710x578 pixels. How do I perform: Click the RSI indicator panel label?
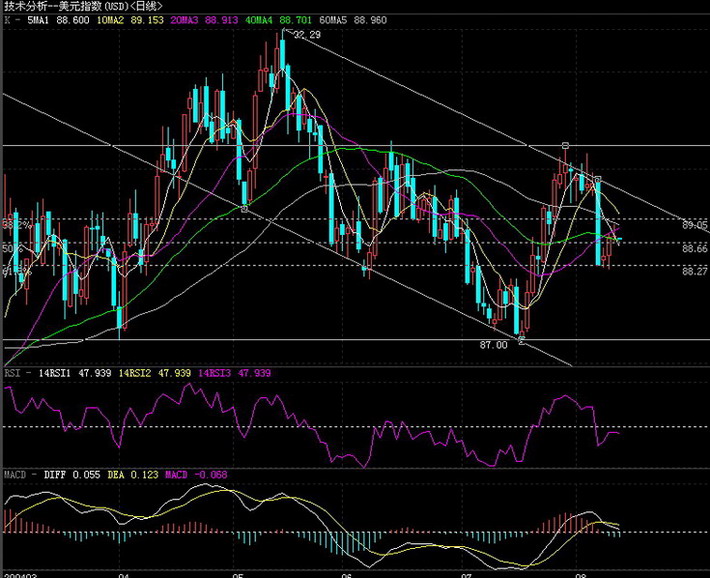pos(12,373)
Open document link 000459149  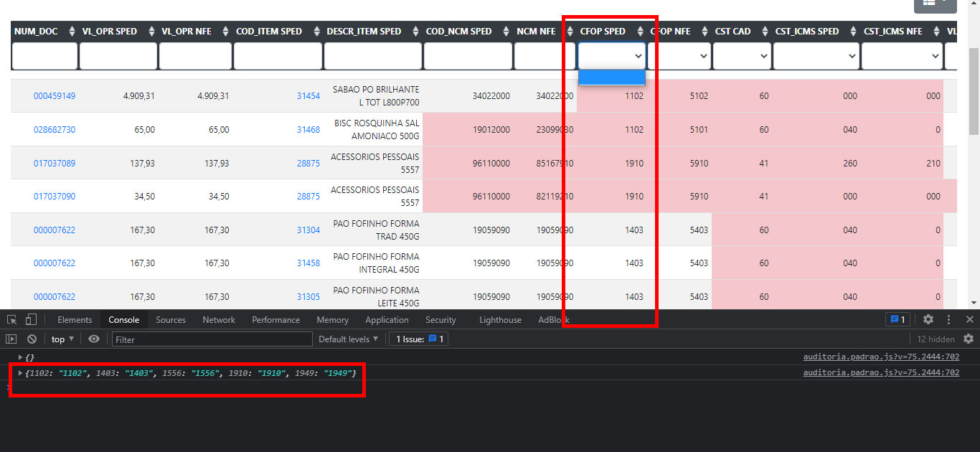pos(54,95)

────────────────────

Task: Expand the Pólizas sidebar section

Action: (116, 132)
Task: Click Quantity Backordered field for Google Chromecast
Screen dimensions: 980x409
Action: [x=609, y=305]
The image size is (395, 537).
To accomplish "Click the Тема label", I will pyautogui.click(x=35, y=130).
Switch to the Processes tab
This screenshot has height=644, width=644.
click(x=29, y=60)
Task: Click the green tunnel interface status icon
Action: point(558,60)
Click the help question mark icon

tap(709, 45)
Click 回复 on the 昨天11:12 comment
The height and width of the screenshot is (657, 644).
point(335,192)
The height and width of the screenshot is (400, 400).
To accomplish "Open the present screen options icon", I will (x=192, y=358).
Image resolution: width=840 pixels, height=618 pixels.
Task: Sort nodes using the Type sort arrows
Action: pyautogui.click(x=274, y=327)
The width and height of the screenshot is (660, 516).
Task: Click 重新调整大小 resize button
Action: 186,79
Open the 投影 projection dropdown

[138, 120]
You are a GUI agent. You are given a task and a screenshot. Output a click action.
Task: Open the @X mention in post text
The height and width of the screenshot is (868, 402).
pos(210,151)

────────────────────

Exercise brief -> Beginning at the line above with "Screen dimensions: 980x409" and finishing at the line with "The image size is (395, 537).", return each line exactly and return nothing else.

Written solution ->
Screen dimensions: 980x409
Action: [x=609, y=305]
The image size is (395, 537).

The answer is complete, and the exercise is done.